====== Available data

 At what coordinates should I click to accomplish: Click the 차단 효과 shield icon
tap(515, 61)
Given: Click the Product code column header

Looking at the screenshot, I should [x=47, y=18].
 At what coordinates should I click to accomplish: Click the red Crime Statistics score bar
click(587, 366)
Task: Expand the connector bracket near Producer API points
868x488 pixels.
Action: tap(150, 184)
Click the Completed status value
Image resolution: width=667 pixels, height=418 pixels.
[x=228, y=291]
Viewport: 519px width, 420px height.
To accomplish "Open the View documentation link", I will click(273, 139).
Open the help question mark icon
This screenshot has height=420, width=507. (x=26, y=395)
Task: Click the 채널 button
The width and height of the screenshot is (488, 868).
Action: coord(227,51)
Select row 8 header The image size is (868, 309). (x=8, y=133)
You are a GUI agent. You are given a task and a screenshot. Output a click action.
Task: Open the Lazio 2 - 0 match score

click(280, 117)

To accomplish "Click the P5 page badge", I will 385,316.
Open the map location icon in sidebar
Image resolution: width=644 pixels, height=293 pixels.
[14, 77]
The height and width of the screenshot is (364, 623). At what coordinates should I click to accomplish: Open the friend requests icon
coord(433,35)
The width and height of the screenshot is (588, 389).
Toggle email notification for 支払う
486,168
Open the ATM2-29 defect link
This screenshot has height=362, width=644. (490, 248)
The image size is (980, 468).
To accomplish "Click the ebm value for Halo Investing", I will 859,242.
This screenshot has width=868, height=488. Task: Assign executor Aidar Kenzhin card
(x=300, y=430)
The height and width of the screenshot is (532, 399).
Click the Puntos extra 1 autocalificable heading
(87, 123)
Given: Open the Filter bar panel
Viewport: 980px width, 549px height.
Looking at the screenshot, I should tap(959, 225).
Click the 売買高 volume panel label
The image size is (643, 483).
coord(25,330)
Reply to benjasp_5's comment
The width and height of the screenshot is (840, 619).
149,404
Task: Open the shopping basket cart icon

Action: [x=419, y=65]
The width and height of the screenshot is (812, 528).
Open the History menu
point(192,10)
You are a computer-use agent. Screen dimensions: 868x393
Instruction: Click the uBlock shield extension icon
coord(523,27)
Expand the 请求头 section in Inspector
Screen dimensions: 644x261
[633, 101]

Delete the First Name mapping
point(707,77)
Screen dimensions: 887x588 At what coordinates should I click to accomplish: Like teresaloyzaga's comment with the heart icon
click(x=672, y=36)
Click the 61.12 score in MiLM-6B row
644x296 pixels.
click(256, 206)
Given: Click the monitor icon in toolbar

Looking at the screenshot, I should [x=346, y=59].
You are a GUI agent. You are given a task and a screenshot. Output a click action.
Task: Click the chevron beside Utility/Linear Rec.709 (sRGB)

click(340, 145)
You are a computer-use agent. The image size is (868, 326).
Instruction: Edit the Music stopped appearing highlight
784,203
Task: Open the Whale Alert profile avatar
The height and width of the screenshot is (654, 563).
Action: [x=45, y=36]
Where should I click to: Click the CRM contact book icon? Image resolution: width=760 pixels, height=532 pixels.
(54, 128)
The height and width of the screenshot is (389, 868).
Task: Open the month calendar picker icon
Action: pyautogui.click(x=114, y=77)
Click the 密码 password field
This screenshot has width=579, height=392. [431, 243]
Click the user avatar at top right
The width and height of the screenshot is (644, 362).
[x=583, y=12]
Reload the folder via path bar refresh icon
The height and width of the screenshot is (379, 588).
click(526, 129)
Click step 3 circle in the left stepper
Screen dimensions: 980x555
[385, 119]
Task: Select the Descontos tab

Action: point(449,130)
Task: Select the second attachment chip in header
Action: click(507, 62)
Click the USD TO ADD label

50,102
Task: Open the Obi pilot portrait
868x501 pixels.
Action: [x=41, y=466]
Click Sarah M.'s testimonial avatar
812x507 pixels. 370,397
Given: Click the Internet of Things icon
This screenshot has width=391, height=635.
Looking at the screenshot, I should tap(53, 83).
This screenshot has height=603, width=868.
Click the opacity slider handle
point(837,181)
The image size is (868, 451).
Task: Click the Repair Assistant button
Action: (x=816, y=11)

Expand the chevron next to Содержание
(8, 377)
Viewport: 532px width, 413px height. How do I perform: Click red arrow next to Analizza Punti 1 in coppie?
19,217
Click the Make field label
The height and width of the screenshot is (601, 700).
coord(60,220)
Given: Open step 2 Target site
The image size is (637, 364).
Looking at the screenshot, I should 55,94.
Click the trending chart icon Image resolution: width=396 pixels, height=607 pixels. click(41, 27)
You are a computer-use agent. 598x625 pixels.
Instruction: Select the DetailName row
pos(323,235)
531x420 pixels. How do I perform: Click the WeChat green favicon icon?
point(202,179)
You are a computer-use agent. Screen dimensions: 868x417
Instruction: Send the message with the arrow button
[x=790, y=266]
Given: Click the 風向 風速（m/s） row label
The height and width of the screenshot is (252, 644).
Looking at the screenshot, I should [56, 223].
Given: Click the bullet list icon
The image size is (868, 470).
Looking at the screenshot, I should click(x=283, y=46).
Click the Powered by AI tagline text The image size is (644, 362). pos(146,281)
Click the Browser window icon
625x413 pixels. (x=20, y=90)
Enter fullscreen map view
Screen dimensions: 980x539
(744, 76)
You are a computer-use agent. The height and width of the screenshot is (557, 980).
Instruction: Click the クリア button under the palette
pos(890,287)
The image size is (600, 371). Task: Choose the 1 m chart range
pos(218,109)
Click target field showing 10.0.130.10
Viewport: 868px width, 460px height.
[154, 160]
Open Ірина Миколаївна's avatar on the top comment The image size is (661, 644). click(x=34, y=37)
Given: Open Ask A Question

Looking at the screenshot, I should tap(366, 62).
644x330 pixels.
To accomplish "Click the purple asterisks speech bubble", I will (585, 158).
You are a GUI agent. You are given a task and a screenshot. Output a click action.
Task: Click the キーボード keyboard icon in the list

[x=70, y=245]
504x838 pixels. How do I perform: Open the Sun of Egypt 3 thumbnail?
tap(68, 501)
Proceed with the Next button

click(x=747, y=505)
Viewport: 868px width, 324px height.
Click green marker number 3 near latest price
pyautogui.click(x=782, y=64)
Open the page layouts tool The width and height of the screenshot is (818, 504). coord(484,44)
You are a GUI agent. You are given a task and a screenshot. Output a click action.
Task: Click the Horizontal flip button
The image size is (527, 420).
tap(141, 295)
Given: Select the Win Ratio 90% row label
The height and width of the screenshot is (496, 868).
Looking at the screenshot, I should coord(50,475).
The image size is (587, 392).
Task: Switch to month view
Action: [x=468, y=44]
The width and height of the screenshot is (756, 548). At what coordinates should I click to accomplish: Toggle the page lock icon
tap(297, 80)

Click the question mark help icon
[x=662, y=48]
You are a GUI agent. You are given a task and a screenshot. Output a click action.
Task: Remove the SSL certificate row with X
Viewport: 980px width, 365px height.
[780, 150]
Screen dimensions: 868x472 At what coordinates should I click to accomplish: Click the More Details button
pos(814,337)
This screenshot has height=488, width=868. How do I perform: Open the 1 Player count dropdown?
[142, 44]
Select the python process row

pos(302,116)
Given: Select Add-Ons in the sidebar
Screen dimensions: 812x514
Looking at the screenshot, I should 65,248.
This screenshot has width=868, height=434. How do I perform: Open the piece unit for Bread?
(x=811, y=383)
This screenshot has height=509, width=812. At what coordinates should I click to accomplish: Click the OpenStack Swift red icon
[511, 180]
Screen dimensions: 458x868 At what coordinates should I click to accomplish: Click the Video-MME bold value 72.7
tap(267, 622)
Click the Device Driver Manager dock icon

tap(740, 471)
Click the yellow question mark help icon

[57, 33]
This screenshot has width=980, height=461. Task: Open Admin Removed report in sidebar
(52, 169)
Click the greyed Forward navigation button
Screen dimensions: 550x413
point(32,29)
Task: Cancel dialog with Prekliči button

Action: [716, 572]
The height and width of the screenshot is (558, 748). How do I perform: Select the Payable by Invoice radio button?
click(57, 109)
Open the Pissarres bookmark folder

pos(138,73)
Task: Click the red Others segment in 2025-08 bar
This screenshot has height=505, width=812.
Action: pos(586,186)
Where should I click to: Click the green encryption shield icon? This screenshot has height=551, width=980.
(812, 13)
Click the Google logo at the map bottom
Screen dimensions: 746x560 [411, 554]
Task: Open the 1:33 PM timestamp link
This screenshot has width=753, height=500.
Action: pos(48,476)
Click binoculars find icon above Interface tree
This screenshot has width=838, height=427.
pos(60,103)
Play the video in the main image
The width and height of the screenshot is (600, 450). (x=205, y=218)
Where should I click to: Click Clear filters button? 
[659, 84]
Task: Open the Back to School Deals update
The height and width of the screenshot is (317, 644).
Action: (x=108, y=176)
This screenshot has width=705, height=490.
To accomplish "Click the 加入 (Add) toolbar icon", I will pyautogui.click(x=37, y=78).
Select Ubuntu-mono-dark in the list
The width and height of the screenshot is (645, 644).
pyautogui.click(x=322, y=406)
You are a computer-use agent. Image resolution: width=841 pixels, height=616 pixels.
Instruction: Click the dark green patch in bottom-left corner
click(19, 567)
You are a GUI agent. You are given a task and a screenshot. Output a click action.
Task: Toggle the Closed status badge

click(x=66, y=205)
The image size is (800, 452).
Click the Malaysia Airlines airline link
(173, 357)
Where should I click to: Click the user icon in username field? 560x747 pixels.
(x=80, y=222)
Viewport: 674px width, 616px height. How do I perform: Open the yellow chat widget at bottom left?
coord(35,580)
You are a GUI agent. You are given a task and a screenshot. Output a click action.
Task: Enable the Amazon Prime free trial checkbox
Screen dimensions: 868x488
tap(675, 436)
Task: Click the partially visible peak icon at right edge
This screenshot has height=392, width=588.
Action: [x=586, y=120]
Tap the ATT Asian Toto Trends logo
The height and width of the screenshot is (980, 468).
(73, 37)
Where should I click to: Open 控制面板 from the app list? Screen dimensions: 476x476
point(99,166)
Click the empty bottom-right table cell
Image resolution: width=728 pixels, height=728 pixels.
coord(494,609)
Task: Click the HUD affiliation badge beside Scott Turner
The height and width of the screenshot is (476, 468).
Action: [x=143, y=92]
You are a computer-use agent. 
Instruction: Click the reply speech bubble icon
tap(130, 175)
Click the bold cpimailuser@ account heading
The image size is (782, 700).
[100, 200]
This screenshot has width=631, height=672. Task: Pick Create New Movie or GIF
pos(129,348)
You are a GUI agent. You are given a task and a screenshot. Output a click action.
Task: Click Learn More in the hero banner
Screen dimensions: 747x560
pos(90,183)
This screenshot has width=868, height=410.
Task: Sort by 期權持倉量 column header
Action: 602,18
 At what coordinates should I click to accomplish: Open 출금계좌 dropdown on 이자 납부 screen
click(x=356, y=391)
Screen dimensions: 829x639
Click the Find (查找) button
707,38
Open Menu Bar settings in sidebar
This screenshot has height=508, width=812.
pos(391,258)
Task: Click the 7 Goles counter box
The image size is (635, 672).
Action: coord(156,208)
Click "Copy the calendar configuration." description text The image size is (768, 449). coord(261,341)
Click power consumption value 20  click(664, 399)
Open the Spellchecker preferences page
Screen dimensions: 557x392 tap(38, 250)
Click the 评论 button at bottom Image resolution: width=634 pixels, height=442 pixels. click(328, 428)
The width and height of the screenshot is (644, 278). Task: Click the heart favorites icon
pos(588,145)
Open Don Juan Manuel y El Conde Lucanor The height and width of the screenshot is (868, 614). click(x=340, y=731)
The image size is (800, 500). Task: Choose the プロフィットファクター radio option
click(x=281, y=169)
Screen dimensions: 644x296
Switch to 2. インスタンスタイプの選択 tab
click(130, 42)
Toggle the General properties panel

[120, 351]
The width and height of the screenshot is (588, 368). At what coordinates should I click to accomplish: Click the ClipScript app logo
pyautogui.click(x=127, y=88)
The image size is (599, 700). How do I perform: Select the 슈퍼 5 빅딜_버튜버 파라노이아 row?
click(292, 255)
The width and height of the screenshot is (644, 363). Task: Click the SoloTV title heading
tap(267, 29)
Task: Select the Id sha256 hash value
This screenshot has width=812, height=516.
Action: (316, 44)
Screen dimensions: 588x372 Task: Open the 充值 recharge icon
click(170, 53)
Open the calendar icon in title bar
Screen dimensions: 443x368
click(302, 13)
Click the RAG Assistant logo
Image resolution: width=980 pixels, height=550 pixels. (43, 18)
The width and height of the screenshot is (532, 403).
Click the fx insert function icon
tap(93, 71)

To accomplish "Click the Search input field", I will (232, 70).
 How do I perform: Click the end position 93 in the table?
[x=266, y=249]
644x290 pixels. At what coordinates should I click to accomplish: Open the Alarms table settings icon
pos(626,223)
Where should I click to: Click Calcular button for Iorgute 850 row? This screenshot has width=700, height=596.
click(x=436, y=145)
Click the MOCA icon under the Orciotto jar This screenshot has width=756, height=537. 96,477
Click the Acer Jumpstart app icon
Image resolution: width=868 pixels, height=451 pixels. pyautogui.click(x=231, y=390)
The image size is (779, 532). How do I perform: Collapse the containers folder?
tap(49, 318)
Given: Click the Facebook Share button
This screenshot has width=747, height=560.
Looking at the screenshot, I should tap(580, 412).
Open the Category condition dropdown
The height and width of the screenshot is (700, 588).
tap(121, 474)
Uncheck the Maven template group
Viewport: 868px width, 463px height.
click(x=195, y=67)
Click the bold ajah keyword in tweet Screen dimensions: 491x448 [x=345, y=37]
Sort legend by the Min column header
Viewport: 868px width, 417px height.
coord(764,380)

============

• What you should do:
Between the first line of the entries above and the line with "Given: Open the Filter bar panel", both included, copy every line exactly and nothing outside that range.

• Answer to this task:
 At what coordinates should I click to accomplish: Click the 차단 효과 shield icon
tap(515, 61)
Given: Click the Product code column header

Looking at the screenshot, I should [x=47, y=18].
 At what coordinates should I click to accomplish: Click the red Crime Statistics score bar
click(587, 366)
Task: Expand the connector bracket near Producer API points
868x488 pixels.
Action: tap(150, 184)
Click the Completed status value
Image resolution: width=667 pixels, height=418 pixels.
[x=228, y=291]
Viewport: 519px width, 420px height.
To accomplish "Open the View documentation link", I will click(273, 139).
Open the help question mark icon
This screenshot has height=420, width=507. (x=26, y=395)
Task: Click the 채널 button
The width and height of the screenshot is (488, 868).
Action: coord(227,51)
Select row 8 header The image size is (868, 309). (x=8, y=133)
You are a GUI agent. You are given a task and a screenshot. Output a click action.
Task: Open the Lazio 2 - 0 match score

click(280, 117)

To accomplish "Click the P5 page badge", I will 385,316.
Open the map location icon in sidebar
Image resolution: width=644 pixels, height=293 pixels.
[14, 77]
The height and width of the screenshot is (364, 623). At what coordinates should I click to accomplish: Open the friend requests icon
coord(433,35)
The width and height of the screenshot is (588, 389).
Toggle email notification for 支払う
486,168
Open the ATM2-29 defect link
This screenshot has height=362, width=644. (490, 248)
The image size is (980, 468).
To accomplish "Click the ebm value for Halo Investing", I will 859,242.
This screenshot has width=868, height=488. Task: Assign executor Aidar Kenzhin card
(x=300, y=430)
The height and width of the screenshot is (532, 399).
Click the Puntos extra 1 autocalificable heading
(87, 123)
Given: Open the Filter bar panel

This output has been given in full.